So back to bland... we'll see what happens next few day.


----------



## Leo41 (Dec 13, 2010)

Well... it's Friday, and here is an update..

Last report was Tuesday I believe. Current med is still Levbid .375mg twice daily. Also using the pearl probiotic daily, 4 days now.

I have had only 1 light cramping day with an hour maybe of very light cramps (lower left as always). I am still liking the results of the Levbid, but am having some discomfort this morning. I can't see this being used by someone who has IBS-C, this morning I feel pressure, full, and bloated. With a constipation type feeling.
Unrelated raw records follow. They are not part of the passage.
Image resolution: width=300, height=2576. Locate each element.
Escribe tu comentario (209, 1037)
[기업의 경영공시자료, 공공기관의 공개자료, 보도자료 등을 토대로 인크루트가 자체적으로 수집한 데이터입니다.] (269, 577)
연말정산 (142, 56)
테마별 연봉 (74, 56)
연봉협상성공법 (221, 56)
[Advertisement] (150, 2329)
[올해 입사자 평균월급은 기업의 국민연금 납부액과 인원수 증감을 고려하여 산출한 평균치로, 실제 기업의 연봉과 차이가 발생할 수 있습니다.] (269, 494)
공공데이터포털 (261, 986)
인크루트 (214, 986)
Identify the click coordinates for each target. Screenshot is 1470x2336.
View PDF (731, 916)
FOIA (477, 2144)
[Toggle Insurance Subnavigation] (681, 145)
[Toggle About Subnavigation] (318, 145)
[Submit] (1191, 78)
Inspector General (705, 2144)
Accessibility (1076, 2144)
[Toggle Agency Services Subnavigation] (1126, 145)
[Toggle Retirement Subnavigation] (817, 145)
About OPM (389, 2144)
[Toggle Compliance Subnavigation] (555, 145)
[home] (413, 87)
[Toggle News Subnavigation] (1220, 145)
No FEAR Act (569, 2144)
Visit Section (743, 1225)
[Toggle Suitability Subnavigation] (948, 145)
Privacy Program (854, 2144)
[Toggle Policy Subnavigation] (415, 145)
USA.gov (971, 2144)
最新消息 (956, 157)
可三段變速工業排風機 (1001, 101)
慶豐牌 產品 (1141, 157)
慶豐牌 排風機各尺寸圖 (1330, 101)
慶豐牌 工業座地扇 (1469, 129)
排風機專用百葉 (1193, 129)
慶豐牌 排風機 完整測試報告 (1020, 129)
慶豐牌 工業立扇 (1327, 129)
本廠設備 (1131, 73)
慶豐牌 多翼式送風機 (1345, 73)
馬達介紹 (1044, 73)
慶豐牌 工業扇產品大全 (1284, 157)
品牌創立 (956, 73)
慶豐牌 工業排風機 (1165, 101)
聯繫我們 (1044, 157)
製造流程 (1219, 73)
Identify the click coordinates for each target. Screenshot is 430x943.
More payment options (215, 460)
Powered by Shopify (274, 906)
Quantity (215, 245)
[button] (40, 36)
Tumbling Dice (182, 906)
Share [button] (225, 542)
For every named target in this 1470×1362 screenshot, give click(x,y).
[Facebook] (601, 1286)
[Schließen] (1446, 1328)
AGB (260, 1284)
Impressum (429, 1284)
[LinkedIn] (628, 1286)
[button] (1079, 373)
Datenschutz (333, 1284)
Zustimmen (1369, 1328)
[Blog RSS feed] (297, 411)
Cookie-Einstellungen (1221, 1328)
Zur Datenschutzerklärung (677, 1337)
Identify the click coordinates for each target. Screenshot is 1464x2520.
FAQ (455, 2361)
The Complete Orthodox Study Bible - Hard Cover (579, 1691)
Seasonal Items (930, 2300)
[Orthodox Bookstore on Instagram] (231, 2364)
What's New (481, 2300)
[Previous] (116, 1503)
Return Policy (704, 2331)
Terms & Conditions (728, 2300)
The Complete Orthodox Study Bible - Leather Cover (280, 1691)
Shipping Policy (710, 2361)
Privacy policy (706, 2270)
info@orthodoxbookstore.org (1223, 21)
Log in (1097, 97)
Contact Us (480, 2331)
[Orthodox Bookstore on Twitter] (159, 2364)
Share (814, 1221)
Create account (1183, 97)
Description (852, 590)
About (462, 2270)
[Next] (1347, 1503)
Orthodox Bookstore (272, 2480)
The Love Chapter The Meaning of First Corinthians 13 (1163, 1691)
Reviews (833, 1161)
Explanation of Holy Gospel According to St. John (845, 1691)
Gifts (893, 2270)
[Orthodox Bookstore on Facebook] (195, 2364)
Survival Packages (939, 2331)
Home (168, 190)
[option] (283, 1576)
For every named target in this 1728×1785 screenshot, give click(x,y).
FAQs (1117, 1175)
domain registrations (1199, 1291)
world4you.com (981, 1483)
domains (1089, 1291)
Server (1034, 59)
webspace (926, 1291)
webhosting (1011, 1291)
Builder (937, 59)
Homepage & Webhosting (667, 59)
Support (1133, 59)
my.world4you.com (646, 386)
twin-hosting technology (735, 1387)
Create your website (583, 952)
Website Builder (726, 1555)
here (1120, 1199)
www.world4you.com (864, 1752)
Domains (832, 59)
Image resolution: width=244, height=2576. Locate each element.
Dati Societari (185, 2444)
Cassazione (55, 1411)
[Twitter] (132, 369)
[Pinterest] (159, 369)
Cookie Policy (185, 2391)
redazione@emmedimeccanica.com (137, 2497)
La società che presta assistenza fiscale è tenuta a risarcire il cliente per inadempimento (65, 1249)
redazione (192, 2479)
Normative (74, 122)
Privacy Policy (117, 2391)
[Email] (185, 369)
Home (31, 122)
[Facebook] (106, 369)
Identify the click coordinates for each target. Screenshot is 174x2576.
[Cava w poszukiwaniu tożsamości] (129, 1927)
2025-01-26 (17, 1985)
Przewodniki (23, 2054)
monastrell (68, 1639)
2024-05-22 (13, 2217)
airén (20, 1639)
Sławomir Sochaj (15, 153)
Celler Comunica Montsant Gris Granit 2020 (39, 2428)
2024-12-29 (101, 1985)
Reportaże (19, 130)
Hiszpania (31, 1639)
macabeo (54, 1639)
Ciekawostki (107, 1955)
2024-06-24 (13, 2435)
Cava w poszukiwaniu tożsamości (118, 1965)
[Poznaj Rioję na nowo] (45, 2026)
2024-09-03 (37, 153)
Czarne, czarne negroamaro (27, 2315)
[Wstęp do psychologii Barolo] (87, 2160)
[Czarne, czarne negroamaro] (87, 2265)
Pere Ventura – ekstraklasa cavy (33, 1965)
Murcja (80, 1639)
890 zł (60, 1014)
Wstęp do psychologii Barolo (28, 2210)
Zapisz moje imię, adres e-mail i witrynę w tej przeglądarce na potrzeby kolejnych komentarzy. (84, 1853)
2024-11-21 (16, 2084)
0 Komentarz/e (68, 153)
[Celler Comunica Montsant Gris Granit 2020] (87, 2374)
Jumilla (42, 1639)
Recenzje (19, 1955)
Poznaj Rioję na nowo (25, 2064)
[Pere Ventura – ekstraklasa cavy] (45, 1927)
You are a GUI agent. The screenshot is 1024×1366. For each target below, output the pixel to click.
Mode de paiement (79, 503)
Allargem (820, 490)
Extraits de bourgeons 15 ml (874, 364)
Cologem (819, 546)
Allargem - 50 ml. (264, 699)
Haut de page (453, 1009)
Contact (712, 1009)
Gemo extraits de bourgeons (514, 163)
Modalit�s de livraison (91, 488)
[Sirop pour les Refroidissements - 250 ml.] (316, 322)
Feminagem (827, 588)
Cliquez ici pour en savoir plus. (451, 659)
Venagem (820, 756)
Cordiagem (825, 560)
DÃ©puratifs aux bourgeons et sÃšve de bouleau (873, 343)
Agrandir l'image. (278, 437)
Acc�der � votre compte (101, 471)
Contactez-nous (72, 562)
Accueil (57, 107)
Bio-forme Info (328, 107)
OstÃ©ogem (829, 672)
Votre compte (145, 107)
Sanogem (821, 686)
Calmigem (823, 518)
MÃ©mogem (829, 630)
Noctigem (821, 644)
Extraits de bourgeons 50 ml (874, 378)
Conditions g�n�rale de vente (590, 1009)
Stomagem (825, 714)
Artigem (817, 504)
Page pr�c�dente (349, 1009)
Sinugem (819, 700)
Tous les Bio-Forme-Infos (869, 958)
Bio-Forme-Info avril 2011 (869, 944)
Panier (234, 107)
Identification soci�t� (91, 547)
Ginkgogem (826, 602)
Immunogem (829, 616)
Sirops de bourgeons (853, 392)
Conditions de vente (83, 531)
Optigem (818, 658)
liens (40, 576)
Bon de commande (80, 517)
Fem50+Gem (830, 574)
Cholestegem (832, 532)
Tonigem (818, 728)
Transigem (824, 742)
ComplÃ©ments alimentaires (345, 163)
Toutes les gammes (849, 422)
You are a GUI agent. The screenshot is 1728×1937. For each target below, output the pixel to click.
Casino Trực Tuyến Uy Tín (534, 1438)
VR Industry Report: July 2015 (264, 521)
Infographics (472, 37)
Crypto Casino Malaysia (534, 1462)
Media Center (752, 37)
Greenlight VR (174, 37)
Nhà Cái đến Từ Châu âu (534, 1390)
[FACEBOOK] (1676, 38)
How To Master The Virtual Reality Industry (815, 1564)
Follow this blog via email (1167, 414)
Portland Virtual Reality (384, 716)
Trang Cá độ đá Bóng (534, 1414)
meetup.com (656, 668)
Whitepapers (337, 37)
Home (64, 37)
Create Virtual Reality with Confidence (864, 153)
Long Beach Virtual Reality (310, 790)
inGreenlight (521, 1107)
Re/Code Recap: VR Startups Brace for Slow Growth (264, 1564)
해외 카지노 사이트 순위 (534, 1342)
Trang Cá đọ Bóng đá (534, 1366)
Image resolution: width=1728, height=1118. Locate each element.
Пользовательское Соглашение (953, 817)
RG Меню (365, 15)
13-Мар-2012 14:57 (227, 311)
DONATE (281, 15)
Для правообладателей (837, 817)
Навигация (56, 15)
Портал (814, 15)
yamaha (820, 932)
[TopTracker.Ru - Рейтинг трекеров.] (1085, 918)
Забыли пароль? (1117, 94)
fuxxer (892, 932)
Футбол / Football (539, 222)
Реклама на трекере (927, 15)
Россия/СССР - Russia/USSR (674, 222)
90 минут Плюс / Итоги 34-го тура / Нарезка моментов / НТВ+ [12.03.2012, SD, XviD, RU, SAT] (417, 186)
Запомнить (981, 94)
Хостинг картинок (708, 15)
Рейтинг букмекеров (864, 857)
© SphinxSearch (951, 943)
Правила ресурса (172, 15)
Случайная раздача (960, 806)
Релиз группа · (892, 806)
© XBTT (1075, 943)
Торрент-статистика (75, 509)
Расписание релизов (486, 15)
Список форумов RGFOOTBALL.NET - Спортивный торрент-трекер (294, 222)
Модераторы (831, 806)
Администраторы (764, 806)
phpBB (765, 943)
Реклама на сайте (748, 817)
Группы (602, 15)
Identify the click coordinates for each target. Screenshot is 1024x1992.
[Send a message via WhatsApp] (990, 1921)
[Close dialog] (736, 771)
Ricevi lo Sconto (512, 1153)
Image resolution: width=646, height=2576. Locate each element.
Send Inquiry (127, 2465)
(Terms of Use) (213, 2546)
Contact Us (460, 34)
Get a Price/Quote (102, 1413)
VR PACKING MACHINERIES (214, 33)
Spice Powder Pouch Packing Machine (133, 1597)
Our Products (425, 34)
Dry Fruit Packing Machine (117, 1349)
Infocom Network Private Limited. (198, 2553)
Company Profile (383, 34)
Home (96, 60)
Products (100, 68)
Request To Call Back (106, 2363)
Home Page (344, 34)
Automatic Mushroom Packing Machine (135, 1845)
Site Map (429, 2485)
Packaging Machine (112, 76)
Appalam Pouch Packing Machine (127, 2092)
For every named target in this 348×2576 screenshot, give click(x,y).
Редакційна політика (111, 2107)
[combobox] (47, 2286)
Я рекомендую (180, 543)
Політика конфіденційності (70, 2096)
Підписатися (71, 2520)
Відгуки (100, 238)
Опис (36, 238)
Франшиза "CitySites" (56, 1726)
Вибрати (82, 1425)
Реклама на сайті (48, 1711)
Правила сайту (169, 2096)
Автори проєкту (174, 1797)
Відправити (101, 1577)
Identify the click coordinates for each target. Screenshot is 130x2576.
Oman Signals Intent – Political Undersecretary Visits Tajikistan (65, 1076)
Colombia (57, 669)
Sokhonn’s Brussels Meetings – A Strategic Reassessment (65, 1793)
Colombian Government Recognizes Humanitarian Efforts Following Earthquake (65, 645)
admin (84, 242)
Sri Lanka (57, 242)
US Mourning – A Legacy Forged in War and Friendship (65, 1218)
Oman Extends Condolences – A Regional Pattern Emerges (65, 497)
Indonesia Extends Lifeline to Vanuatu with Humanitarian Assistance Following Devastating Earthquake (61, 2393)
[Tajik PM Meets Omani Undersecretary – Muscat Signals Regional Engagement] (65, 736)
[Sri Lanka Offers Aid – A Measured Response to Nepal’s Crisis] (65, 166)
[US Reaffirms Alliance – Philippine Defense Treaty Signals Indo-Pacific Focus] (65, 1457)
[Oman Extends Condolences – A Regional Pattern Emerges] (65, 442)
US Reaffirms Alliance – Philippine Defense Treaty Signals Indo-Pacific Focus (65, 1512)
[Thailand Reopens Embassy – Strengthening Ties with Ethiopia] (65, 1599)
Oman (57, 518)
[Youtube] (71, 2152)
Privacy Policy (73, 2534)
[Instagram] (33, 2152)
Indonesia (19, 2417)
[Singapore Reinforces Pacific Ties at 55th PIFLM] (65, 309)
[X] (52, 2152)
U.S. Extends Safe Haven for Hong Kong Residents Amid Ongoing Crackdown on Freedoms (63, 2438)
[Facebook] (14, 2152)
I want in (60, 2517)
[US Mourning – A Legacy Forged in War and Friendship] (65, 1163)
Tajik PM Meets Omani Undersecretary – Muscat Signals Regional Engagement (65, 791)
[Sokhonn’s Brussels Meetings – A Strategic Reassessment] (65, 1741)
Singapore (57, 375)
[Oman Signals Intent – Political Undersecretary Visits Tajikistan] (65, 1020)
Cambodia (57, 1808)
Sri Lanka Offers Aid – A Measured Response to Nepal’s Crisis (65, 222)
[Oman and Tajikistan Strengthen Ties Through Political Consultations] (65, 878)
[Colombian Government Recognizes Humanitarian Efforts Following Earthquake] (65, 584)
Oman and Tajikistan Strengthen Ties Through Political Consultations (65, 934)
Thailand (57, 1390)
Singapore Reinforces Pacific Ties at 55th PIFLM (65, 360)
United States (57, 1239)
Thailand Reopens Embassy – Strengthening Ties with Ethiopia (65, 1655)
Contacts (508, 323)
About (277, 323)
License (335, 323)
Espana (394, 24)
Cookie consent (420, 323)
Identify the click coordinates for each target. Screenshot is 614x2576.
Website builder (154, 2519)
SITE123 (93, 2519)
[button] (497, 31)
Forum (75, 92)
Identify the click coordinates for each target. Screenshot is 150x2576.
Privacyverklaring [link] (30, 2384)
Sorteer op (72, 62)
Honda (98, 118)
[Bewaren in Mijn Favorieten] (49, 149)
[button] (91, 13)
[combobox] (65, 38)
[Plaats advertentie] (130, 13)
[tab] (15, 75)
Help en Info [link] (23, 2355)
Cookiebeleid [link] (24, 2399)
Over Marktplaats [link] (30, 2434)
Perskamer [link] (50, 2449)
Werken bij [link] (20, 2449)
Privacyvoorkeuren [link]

Tuesday morning I had D after feeling slightly constipated for 12hrs and cleared out. Wednesday had a couple times with a smallish amount of normal/small to loose-ish stool. Thursday (yesterday)... I went 1 time, a small, thin piece, nothing else. This am... felt constipated but not much urge to go, then a couple small lumps of mucus with a dot of bright red blood inside the mucus. Just now (4hrs later) .. slight urge... medium sized lump of mucus, couple smallish pieces of loose (not what I expected) stool mixed with mucus, no blood. Slight relief.

There is no question Levbid has slowed my bowels, and is giving me the feeling of being full in the colon, and some contipation type discomfort. BUT... the bits of stool I get are now mixed with mucus, and are not hard or visibly constipated in appearance. I am guessing my colon is swollen again/imflammed... and that is giving me the "feeling" of constipated discomfort.

At least the cramps are not happening. Discomfort is better than pain I guess.

Weather was great so I decided to take a walk last night after work. Good news was I felt good enough to do it. Bad news was right at the 14 minute mark I fell flat. Like a battery unplugged, has to be the Levbid. Then for 30-50 mins after felt kinda bad, like a bad heartburn attack.

My diet has not really changed, still eating less than I should and being very very careful. Though strangely I have not lost any more weight in the last 4-5 days.


----------



## Leo41 (Dec 13, 2010)

Update....

It's now Tuesday morning, giving my update for the last 3-4 days. The constipation/uncomfortable feeling continued Friday night and was getting pretty bad. I bought some Miralax in case needed. Took a big spoonful of coconut oil, skipped my Levbid dose Friday night (to try to get things moving), and also stopped the probiotic pearls. After reading some people had constipation on probiotics.

Early Saturday morning woke in some pain, had some gas. Tried to go.. nothing but mucus. About 30 mins later began to go, after maybe 90 mins had gone 2-3 times, and was totally cleared out, such relief. Then light spasming began for maybe 2 hrs. Of course took my morning Levbid at that point, and was SO glad I had not taken the Miralax.

After the cramping, ate some oatmeal, and within about an hour felt great. At that point decided to go to a family cookout with the family. Had no real issues after, just some light pinching in lower intestines off and on. Here is where it gets weird... The smells... could not resist... ate a hamburger off the grill on a bun, with a hit of ketchup. Also had (know I should not have) about 2 tablespoons of baked beans, and a twice baked potato (no skin).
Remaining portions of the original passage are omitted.